What you need to do
Once you have counted the lines below that contain "target", give that number and nothing else.

(Stored data entries)
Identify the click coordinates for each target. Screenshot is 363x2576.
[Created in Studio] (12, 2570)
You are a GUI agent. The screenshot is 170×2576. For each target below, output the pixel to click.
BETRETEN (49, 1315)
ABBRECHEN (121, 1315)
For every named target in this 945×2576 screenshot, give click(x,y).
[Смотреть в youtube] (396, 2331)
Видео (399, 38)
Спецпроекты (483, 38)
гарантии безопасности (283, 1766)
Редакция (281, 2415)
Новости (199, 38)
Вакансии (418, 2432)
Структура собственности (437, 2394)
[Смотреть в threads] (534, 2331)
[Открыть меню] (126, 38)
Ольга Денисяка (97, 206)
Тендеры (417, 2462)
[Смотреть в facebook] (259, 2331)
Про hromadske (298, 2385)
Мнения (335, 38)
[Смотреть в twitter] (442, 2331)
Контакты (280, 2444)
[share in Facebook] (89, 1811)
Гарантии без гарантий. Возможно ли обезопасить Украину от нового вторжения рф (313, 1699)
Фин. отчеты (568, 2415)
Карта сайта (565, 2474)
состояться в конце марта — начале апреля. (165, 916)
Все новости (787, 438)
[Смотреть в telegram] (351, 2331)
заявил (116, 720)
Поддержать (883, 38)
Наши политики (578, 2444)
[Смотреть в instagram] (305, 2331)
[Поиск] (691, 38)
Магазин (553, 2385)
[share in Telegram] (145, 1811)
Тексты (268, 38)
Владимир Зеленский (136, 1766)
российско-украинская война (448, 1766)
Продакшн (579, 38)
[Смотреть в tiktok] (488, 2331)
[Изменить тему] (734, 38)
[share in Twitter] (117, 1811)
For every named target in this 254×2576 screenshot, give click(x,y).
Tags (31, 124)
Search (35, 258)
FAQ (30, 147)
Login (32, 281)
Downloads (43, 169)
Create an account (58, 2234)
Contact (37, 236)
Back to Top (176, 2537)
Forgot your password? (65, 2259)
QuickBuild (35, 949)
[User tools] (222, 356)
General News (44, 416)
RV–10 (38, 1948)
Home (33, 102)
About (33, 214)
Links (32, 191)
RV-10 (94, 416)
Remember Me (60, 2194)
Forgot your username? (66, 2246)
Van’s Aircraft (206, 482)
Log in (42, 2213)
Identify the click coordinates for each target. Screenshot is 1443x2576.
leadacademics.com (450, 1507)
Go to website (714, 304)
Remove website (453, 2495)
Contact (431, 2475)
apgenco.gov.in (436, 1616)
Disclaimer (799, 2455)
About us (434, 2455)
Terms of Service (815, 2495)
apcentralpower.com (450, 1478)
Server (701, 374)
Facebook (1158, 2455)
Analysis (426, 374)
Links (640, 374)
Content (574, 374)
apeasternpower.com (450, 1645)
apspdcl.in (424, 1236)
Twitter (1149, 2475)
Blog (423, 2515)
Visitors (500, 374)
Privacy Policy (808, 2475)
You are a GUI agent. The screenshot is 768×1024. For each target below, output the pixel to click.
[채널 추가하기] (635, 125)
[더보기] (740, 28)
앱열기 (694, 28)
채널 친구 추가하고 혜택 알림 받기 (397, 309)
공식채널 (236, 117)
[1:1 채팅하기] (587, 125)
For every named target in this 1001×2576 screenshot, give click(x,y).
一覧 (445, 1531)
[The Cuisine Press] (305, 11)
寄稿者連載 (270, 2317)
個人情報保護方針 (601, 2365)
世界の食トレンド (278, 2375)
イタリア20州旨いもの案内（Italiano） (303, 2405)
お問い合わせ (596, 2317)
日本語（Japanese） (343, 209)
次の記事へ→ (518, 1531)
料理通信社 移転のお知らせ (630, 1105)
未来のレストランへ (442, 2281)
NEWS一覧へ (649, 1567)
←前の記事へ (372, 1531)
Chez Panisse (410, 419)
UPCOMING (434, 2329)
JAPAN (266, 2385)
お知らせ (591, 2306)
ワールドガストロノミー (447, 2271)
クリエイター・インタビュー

Task result
7